Your objective: The answer must consist of each line below that contains the word "more", copied in full.

(Extracted material begins)

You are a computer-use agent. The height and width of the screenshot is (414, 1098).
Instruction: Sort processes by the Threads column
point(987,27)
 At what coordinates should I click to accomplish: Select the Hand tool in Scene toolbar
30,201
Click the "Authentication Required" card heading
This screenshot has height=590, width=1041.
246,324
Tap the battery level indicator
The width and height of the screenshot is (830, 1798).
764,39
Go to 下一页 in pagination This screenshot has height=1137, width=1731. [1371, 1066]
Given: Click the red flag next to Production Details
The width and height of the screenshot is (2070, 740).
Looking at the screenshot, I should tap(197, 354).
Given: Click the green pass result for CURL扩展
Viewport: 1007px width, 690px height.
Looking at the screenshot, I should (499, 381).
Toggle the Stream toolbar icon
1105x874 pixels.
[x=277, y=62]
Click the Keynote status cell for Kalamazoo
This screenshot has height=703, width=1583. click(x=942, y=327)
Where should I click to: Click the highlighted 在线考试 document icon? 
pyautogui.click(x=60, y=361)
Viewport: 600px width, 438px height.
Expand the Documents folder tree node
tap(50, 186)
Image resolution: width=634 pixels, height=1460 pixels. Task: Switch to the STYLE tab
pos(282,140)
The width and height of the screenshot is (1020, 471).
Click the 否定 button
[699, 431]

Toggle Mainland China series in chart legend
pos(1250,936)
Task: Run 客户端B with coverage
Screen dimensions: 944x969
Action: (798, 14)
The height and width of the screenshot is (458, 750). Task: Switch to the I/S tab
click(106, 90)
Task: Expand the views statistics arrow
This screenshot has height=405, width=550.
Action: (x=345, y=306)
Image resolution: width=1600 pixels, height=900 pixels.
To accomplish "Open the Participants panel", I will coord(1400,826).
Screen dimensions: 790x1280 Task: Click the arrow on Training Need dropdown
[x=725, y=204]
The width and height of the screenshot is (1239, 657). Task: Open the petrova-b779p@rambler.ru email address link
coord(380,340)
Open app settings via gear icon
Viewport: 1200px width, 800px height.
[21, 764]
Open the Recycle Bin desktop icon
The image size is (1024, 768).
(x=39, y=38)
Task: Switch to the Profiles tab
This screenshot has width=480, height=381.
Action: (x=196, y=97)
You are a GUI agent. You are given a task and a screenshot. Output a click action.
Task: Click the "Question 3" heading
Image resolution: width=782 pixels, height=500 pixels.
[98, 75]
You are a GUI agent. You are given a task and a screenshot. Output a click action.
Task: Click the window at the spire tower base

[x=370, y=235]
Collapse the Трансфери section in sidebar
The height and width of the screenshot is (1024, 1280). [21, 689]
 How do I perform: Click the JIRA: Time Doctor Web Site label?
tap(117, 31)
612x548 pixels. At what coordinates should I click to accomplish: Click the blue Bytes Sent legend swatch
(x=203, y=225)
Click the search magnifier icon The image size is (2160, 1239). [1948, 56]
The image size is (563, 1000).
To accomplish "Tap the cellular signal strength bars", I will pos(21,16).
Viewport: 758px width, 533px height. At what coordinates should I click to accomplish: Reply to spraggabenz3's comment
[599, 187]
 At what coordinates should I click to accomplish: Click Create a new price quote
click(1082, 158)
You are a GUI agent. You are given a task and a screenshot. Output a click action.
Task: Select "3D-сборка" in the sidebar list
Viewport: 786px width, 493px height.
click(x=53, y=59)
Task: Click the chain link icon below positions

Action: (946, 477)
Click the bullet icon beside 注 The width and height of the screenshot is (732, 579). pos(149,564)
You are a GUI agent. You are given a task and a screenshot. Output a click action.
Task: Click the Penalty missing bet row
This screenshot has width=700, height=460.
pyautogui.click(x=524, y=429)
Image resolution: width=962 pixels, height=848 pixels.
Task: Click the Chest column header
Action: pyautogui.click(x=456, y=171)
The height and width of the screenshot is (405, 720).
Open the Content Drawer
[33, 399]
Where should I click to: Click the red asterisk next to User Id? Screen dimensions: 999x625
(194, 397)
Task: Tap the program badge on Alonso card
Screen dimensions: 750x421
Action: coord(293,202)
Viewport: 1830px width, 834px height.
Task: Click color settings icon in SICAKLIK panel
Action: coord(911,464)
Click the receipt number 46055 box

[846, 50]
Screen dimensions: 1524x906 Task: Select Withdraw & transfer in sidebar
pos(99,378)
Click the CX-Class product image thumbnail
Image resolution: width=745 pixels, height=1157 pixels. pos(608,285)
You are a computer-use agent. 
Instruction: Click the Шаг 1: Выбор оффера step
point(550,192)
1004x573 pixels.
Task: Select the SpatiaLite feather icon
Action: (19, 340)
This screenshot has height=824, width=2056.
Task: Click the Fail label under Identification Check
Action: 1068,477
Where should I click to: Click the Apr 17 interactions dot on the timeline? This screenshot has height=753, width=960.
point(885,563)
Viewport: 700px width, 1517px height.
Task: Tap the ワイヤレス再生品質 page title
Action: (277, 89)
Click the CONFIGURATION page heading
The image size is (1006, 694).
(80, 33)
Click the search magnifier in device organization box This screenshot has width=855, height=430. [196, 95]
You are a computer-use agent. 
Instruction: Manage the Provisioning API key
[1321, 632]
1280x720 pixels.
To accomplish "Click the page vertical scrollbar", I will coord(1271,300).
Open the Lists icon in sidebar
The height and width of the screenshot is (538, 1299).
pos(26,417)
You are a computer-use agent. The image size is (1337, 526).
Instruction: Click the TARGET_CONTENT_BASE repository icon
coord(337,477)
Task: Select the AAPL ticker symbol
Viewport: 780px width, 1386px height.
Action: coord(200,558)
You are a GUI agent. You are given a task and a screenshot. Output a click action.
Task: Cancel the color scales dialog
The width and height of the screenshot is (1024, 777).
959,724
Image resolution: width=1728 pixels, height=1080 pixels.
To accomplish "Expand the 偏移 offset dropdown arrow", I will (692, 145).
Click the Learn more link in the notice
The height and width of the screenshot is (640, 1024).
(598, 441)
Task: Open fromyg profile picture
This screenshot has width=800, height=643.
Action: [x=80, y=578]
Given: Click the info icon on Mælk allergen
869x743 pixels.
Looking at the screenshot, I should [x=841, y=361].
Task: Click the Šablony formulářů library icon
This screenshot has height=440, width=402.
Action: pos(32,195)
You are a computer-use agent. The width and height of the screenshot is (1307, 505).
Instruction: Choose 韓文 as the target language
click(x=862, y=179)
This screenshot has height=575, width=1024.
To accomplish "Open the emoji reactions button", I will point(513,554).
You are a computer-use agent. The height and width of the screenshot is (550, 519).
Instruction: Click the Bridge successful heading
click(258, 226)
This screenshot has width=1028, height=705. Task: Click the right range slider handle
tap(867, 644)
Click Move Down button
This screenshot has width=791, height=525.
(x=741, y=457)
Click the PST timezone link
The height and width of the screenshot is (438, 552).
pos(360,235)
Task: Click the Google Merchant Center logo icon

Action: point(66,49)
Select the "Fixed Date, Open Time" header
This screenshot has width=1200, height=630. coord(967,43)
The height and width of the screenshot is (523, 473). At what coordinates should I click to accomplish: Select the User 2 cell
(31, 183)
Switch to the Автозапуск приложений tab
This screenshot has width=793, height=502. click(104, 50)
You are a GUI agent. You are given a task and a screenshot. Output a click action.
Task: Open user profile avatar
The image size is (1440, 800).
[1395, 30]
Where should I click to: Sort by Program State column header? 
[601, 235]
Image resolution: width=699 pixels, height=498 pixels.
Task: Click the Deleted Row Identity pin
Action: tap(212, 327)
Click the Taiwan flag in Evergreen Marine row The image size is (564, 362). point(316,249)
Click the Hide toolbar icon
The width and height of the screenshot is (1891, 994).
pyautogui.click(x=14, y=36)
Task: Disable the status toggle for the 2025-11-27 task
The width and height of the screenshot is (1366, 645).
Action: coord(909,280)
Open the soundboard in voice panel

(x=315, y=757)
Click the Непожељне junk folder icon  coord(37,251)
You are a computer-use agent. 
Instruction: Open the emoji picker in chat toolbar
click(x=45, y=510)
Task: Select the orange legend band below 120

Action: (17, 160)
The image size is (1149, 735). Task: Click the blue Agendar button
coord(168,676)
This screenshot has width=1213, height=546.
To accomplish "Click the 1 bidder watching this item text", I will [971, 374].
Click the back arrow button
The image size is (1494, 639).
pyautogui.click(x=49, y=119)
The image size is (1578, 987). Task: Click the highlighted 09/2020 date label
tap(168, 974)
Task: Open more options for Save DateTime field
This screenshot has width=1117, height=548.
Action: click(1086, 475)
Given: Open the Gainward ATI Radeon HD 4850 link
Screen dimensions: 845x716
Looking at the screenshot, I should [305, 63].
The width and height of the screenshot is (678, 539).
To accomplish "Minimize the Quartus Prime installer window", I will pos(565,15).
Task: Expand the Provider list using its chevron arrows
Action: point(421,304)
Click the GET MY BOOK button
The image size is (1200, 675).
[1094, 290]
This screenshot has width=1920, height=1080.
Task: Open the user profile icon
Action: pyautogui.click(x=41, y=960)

(Extracted material ends)

Answer space:
Click the Learn more link in the notice
Task: Open more options for Save DateTime field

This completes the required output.